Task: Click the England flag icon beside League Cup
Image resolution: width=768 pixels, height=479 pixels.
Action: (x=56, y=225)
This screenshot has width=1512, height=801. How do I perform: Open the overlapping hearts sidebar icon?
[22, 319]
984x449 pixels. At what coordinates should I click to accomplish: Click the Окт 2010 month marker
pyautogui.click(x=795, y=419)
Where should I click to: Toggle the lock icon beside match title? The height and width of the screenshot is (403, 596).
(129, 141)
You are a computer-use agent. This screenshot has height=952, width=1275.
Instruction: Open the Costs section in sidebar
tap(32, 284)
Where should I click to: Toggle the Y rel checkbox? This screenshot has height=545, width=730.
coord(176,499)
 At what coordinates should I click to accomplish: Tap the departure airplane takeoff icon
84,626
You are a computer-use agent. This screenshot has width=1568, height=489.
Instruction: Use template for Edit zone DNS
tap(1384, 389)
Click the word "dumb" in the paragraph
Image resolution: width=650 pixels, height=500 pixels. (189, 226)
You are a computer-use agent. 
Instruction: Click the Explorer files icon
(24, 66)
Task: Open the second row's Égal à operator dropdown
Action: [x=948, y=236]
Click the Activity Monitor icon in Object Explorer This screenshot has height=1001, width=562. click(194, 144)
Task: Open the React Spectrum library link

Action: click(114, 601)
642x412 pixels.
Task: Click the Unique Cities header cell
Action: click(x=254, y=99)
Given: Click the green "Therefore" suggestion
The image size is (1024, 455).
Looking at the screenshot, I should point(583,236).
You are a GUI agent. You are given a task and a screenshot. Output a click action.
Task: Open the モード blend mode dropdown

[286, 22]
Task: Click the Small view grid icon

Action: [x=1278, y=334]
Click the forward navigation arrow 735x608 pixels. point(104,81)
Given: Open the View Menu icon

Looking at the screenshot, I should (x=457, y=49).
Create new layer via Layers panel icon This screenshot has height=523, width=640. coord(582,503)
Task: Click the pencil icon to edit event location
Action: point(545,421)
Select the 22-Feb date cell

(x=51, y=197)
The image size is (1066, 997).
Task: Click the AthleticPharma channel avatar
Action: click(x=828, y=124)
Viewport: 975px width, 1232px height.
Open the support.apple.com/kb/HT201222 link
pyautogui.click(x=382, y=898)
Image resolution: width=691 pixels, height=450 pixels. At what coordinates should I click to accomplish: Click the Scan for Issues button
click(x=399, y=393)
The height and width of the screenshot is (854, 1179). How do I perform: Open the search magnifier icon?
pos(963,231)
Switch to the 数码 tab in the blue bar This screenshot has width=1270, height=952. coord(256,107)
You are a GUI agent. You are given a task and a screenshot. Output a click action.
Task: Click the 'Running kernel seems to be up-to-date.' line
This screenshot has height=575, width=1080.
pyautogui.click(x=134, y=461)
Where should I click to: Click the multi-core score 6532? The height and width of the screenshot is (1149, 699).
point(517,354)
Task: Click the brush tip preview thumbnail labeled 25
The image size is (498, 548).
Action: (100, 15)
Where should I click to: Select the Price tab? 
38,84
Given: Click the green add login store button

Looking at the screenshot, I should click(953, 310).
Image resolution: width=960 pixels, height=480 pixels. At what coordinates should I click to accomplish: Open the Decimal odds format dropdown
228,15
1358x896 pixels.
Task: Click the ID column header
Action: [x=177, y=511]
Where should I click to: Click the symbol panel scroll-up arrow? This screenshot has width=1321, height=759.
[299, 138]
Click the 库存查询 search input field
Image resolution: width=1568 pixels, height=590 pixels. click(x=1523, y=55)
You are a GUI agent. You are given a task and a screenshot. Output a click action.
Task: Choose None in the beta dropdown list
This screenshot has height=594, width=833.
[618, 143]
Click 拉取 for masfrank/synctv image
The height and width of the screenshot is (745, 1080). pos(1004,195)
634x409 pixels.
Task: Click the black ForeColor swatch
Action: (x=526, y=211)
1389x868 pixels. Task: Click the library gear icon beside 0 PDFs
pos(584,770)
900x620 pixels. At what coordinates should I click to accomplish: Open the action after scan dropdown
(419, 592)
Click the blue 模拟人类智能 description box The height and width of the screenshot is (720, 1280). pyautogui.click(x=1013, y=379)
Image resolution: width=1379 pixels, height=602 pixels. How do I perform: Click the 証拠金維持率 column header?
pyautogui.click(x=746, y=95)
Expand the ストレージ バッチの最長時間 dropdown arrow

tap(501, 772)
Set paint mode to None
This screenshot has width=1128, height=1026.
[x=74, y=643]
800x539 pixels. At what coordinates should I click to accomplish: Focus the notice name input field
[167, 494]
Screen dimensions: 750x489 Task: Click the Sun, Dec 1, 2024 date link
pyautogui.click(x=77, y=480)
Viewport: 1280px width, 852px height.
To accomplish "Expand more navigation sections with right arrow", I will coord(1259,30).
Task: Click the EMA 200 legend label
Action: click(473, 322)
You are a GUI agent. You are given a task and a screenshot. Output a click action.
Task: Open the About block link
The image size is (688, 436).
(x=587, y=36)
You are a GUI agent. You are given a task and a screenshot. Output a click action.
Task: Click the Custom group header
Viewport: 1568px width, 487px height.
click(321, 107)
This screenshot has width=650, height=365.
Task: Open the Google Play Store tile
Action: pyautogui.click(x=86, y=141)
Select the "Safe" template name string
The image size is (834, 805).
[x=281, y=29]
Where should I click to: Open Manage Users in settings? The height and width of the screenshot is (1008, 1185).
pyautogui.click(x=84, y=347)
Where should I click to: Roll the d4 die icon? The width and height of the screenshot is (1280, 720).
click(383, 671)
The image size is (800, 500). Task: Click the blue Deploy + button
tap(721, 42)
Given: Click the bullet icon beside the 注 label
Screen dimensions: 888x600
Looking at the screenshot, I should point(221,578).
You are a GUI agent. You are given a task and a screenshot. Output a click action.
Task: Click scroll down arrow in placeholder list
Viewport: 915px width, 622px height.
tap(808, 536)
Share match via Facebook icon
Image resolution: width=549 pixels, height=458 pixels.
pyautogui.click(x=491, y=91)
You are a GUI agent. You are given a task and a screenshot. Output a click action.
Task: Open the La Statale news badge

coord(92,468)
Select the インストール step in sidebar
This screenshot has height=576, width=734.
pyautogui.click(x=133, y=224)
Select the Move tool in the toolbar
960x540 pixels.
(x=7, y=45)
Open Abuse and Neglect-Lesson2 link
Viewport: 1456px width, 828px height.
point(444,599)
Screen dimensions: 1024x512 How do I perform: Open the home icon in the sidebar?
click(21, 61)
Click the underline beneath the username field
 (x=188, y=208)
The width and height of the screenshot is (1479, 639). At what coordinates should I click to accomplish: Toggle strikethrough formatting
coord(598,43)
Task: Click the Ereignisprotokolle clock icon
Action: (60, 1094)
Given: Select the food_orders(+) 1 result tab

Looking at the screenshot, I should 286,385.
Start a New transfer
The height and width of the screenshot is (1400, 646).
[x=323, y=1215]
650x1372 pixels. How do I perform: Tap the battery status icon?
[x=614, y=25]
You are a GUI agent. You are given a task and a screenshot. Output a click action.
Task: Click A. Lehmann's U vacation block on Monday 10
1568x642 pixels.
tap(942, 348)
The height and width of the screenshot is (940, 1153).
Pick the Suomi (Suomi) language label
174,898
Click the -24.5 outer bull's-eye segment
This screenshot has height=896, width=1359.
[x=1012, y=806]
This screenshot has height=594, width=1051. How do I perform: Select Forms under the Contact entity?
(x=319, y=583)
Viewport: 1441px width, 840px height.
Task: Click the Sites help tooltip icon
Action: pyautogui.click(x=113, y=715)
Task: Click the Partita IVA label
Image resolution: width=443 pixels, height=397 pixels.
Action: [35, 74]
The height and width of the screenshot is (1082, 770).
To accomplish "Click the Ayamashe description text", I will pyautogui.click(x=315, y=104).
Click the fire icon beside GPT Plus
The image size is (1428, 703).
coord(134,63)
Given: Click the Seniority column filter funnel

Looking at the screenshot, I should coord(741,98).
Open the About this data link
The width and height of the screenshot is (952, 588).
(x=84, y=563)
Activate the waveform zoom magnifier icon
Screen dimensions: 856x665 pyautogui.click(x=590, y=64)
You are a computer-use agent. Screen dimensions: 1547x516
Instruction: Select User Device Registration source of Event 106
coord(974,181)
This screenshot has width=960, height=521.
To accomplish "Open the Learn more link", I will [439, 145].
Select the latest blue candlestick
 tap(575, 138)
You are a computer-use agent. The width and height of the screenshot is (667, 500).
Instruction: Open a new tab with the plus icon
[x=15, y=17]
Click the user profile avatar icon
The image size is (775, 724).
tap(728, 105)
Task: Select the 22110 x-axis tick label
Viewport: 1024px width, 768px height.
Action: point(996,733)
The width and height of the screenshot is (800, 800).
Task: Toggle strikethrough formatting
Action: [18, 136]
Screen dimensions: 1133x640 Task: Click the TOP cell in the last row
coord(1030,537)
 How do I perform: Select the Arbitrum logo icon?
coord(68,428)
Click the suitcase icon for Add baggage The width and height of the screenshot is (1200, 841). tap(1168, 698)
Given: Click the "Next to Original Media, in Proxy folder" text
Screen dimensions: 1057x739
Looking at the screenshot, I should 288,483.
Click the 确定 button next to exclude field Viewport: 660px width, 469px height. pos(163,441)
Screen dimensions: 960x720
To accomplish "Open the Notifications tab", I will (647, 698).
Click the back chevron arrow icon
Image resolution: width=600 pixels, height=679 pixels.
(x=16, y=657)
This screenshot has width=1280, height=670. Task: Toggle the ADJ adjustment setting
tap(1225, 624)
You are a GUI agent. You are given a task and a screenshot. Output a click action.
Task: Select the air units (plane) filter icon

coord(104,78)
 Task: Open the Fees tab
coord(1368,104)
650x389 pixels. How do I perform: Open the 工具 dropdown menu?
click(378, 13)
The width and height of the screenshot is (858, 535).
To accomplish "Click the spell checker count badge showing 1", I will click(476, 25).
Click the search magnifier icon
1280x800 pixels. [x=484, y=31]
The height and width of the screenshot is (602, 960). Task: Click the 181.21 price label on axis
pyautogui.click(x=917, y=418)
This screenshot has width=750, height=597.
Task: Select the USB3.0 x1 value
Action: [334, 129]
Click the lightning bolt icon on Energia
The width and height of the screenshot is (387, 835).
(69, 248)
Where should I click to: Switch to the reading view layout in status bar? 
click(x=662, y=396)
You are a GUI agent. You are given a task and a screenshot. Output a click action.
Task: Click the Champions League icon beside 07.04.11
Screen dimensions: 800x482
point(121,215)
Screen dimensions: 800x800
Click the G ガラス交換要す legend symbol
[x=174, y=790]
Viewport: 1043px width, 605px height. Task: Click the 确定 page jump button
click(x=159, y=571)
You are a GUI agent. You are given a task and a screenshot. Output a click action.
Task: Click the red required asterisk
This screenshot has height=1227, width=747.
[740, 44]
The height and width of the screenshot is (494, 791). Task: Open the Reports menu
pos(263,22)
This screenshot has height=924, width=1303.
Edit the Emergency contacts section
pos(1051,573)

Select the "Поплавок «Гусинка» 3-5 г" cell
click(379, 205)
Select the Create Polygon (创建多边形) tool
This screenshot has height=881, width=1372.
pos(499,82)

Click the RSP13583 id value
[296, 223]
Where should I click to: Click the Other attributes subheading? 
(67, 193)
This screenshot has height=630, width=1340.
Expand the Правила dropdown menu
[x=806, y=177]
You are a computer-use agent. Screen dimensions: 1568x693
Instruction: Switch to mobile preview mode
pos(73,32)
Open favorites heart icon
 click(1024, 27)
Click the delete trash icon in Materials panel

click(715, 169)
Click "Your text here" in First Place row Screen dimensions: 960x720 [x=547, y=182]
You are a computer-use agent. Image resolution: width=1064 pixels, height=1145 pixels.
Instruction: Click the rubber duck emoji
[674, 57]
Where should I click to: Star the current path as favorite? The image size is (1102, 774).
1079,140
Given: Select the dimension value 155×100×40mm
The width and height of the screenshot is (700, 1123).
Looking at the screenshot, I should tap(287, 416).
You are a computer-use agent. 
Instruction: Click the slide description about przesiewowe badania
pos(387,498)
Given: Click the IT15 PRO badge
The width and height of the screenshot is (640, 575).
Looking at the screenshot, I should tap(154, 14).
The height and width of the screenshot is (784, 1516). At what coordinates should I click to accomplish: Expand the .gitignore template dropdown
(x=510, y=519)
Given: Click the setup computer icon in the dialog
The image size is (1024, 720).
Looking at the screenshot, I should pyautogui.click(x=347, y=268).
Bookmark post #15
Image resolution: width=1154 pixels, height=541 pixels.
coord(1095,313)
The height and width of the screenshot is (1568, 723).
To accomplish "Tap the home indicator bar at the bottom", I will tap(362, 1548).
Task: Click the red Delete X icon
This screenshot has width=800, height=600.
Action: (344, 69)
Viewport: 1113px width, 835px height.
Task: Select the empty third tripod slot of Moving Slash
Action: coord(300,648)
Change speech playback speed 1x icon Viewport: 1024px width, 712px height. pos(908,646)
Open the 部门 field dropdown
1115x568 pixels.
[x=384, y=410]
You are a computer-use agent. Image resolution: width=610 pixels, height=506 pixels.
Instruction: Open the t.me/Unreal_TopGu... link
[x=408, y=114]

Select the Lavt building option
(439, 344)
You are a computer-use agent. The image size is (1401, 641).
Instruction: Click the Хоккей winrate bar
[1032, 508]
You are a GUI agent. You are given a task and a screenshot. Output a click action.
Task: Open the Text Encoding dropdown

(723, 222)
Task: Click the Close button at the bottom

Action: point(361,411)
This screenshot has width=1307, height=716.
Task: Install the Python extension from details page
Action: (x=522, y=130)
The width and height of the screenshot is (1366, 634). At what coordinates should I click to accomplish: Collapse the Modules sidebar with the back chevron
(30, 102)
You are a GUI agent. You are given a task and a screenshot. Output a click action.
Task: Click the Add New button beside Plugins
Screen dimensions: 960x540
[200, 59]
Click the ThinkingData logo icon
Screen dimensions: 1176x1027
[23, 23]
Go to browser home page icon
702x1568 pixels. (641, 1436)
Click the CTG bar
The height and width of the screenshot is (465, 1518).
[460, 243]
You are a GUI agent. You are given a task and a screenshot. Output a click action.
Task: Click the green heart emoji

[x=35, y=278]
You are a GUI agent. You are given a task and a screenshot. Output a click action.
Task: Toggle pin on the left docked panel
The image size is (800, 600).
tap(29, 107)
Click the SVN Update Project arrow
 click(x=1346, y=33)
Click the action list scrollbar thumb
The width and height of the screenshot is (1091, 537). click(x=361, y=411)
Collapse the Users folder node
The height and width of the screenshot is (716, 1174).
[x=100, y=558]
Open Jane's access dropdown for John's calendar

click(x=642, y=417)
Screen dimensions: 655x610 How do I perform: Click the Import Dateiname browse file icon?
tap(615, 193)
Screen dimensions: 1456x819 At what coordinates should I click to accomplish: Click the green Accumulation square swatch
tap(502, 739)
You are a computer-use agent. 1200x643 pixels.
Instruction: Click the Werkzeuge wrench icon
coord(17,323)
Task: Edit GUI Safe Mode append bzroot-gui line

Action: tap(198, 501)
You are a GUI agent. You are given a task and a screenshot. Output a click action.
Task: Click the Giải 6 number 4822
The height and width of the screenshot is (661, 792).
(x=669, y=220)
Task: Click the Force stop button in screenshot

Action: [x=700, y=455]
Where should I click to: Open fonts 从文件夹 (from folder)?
○ ○ ○ ○
## What the exercise asks:
Say, as a single number, how many lines of the records hold the word "block".

## Written answer:
2